Reproduce all of the material with every instance of "link" replaced by "hyperlink" and everything else unchanged. Omit the pictures from your reproduction.

• [DATA]:

■ ■ ■ ■ ■ ■ ■

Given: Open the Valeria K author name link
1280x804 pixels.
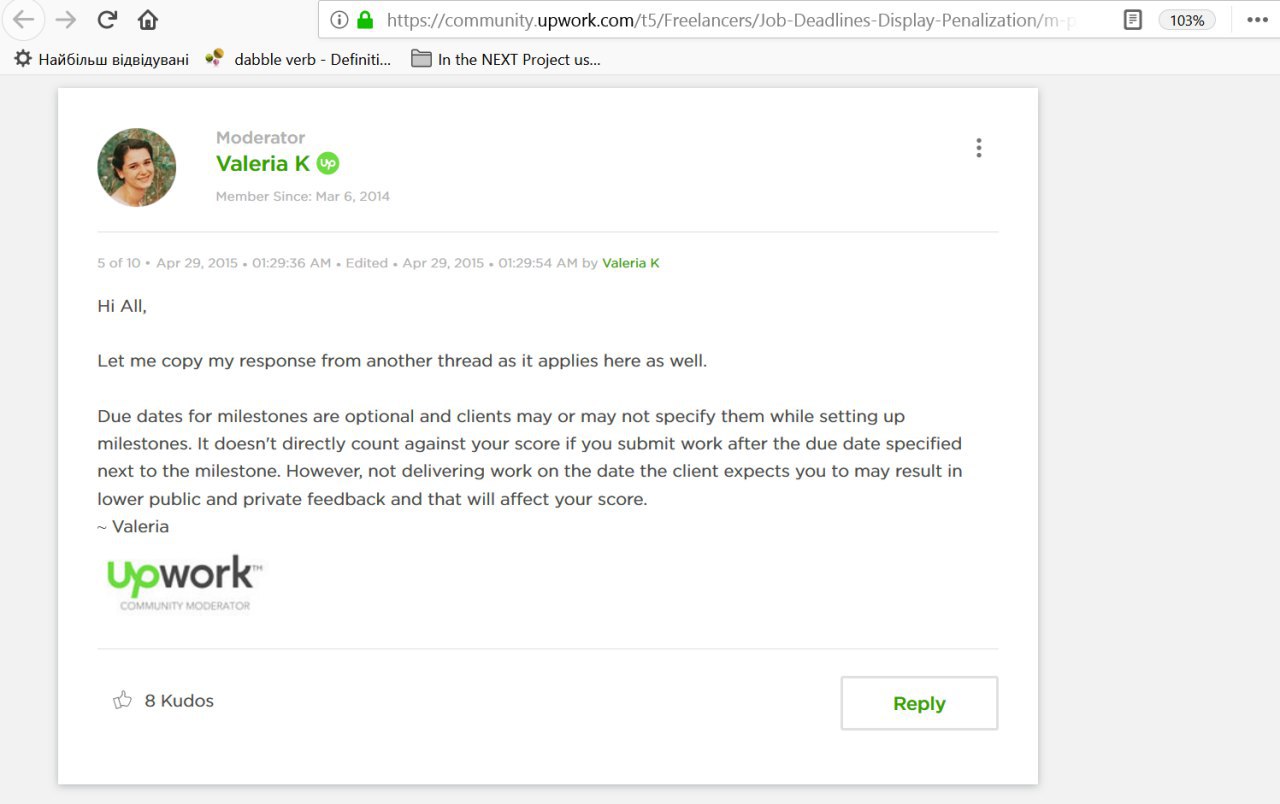Looking at the screenshot, I should click(263, 164).
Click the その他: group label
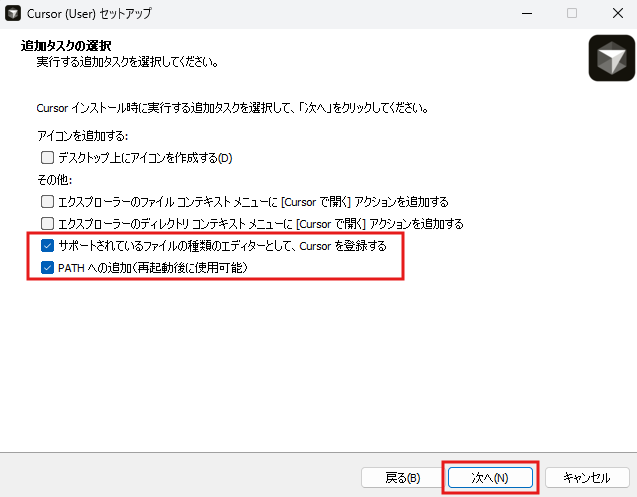The image size is (637, 497). coord(54,180)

■ ■ ■ ■ ■ ■ ■

• [SOLVED EXERCISE]:
Given: Open the Valeria K author name hyperlink
1280x804 pixels.
Looking at the screenshot, I should click(263, 164).
Click the その他: group label
The image size is (637, 497). coord(54,180)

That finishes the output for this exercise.